Ma perché il costo dell’energia è enorme, la burocrazia devastante, il sistema giudiziario non funziona, un terzo del paese è in mano ad organizzazioni mafiose, la politica corrotta, il sistema bancario inefficiente. Onorevole Bersani: dall’abolizione dell’art. 18 non arriverà neanche un euro che non fosse già previsto. Se qualcuno sostiene che faciliterà gli investimenti esteri, o che ce lo chiede l’Europa, è in malafede.
– In Italia, come la FIAT ha ampiamente dimostrato, per le grandi imprese non solo licenziare è possibile, ma anzi è facilissimo. Le grandi imprese hanno mandato a casa in questi anni di “efficientamento” centinaia di migliaia di lavoratori, talvolta a spese dello Stato, più spesso semplicemente utilizzando lo strumento della contrattazione collettiva. Ridurre la forza lavoro del 10, 20 o anche 50% è la cosa più banale di questo mondo in Italia. Chiudere sedi e mandare tutti a casa, semplicissimo. Bisognerà che qualcuno dica in maniera chiara e forte che l’articolo 18 riguarda solo il licenziamento INDIVIDUALE. Che oggi un’azienda non può licenziare un dipendente solo perché gli sta antipatico, oppure costa troppo, oppure è troppo vecchio, o è di destra, o è della squadra sbagliata o gli piacciono gli uomini anziché le donne. Domani lo potrà fare. Come questo possa in qualche modo migliorare i destini economici del paese, sinceramente mi è oscuro
Sa cosa succederà se dovesse veramente venire abolito l’art. 18?
Che tutte le imprese individueranno rapidamente i dipendenti troppo costosi, troppo vecchi, stanchi, magari poco efficienti, e ci troveremo un esercito di cinquantenni, ancora giovani, lontani dalla pensione grazie alle pensate luminose della Professoressa Fornero, impossibilitati a trovare un altro lavoro degno.
Invece di intervenire sul costo del lavoro, sulle infrastrutture, sulla legge elettorale, sull’evasione fiscale, sulla criminalità organizzata, ancora una volta un Governo italiano sta scaricando la sua inefficienza sulle categorie più deboli.

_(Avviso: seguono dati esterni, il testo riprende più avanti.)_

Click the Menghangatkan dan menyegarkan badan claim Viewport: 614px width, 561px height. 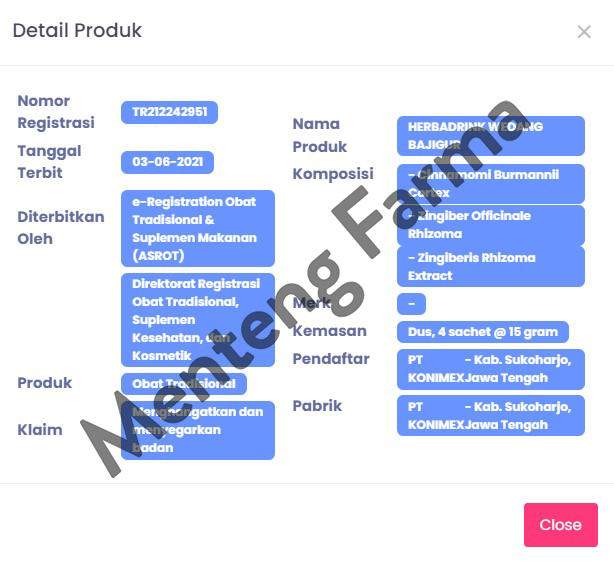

E’ un atto di incapacità, egoismo e di vigliaccheria che non fa onore a voi come politici e a noi come elettori.
Onorevole Bersani, spero che questi argomenti siano sufficienti a stimolare la sua coscienza e quelle della “minoranza” del suo partito, che non è tanto minoranza, anzi. Sono coloro che noi abbiamo votato, e non per avere un Governo come questo.
Lei ha il dovere, politico e morale di rispettare il volere dei suoi elettori.
La lealtà è una bella cosa, ma va data a chi la merita.